Eventos Académicos, 39 ISCHE. Educación y emancipación

Tamaño de fuente: 
Debating settler/colonial education: Dominion Australia and the Pacific in the 1930s
Julie McLeod, Fiona Paisley

Última modificación: 2017-07-17

Resumen


In the interwar period, the International Institute for Intellectual Co-Operation and the International Bureau of Education saw education as crucial to advancing internationalism, and advocated revision of school textbooks and history teaching as part of disseminating the ideals of internationalism among children and fostering ‘worldly’ citizens (Hofstetter & Schneuwly 2013; Fuchs 2010). So-called fundamental or adapted forms of education in preparation for wage labour were recommended for colonised or native populations (Jones & Coleman 2005). The British Colonial Office and American philanthropic organisations as well as colonial administrations promoted the reform of education towards the production of new citizens, and modes and practices of subjectivity, involving non-native and native subjects (Berman 1980).
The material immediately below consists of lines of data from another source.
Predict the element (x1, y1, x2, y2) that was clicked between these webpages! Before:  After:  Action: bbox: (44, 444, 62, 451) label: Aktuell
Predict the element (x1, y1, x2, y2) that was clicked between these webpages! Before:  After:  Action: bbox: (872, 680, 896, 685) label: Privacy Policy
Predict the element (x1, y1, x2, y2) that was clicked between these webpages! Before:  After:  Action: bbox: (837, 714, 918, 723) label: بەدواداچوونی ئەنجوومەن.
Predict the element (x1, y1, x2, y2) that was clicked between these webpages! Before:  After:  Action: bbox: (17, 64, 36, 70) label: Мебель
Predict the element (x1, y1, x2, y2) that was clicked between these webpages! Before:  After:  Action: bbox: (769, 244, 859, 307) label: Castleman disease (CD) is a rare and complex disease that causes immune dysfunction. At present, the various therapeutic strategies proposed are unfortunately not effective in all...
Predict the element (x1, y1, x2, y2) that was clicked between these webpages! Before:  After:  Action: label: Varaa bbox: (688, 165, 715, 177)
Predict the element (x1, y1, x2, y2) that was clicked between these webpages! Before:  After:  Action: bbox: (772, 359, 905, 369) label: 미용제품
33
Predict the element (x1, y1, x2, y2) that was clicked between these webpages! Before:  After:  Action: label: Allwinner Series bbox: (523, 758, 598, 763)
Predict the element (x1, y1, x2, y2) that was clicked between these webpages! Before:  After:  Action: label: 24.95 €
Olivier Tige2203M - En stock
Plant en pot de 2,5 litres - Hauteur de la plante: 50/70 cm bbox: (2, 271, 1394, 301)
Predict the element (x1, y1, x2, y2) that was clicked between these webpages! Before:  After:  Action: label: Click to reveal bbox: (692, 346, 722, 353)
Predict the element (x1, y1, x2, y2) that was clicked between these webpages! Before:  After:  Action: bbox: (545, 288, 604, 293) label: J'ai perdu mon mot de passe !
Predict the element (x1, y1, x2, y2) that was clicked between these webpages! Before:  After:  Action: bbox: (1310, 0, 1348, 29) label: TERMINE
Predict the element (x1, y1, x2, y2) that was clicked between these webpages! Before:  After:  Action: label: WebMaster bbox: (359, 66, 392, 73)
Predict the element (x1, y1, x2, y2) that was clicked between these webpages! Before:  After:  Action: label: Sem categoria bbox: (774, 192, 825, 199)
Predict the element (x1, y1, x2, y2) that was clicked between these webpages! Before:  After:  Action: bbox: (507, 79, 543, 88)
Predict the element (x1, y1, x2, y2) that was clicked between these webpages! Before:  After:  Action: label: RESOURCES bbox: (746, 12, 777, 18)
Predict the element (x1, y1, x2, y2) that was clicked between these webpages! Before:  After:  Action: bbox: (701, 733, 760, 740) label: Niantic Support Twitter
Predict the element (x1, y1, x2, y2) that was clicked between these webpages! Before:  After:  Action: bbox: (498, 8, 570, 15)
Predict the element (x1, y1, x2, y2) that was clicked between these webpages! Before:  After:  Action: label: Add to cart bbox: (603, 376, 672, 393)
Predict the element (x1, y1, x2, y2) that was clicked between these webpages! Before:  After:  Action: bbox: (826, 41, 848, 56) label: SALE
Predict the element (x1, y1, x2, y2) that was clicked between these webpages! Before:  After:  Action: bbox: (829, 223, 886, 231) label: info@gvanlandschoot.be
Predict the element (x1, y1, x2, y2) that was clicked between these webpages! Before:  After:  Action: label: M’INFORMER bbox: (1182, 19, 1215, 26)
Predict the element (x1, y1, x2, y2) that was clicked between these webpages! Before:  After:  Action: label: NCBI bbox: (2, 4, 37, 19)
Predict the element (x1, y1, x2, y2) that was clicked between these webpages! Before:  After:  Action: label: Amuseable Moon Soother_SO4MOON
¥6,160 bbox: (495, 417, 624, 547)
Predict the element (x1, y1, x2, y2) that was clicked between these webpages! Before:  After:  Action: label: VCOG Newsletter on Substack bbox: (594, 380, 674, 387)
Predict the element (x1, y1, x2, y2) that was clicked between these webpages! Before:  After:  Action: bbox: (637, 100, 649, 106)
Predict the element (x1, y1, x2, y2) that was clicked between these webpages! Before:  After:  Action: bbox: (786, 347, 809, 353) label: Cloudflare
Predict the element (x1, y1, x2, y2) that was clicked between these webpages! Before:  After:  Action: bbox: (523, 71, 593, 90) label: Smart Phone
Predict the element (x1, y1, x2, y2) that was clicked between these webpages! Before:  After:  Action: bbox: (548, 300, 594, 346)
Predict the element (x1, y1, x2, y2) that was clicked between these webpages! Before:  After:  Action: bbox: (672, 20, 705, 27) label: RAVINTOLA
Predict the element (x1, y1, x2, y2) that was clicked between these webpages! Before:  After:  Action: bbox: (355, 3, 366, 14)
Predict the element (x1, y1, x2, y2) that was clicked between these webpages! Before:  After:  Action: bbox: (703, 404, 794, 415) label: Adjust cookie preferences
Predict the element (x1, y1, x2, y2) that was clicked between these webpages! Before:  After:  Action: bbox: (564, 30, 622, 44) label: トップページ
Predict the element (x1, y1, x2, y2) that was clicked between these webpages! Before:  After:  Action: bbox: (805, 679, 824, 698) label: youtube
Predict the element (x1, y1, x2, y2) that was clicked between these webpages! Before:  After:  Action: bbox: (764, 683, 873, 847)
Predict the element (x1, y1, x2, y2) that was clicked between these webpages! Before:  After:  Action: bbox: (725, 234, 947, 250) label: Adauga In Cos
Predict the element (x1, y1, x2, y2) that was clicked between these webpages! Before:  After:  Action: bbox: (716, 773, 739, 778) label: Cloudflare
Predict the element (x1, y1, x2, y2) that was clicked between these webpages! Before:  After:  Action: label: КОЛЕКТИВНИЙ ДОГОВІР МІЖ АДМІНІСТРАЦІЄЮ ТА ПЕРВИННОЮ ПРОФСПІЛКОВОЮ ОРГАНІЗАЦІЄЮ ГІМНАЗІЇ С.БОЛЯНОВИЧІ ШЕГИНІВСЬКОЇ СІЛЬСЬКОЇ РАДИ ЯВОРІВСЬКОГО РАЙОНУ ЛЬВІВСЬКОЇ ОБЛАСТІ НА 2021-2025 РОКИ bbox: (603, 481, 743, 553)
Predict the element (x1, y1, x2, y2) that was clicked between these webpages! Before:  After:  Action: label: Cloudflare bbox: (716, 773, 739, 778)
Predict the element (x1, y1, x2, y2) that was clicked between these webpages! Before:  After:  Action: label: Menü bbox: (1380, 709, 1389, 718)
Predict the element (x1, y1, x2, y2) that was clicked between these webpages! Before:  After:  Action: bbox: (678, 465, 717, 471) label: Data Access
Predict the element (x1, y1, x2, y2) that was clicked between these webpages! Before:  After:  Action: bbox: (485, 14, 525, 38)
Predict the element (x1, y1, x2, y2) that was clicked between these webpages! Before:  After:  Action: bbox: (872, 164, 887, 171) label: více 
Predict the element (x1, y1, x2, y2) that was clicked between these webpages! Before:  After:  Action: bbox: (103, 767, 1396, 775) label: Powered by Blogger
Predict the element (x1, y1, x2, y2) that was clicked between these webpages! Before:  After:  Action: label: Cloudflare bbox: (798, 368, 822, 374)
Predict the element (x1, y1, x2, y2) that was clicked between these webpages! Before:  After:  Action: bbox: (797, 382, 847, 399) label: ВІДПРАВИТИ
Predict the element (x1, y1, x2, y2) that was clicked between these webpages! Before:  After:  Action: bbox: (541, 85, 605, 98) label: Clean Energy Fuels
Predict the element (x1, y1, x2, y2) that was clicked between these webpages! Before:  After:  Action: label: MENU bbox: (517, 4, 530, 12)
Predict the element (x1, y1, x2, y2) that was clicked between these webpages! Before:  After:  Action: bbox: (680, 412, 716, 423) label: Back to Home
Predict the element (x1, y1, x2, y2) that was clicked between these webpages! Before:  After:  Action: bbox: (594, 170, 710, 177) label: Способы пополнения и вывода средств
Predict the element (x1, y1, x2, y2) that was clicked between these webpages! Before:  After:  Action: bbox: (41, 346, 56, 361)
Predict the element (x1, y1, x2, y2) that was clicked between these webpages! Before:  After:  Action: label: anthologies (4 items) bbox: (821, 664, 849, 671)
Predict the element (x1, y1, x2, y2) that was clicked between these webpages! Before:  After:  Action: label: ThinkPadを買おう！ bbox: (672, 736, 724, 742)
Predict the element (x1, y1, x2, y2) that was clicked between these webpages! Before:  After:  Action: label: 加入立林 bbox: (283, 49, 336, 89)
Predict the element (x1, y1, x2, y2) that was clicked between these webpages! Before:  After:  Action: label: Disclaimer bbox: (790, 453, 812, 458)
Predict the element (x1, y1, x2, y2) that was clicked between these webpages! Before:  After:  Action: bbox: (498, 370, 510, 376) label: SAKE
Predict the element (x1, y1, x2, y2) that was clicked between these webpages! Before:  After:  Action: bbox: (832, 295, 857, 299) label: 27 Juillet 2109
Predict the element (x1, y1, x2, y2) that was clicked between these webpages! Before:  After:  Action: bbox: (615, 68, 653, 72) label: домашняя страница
There is surprisingly little investigation, however, of the distinctiveness yet interconnection of these ideas about education and internationalism in relation to the Dominions (Pietsch 2013; Goodman 2014; Whitehead 2003). During the interwar years, the New Education Fellowship held a series of highly successful conferences in the Dominions attracting large audiences in South Africa in 1934, and in Australia and New Zealand 1937 (Campbell & Sherington 2006; Godfrey 2004). Australian experts, practitioners and members of the public engaged in international dialogue about education in making the modern world and in forging new citizens (McLeod 2012). Australian non-government actors were key players in international networks operating across the British Dominions and in the Pacific, where educational opportunities for native and non-natives within the British Commonwealth were considered comparatively (Paisley 2000, 2009). Through examining a major international education conference held in 1936 in Hawaii addressing the education of native people, this paper will explore the flow of ideas between Geneva and international networks operating in the Pacific region, with particular attention to their significance for educational reform debate, policy and practice in relation to Aboriginal and non-Aboriginal communities in Australia.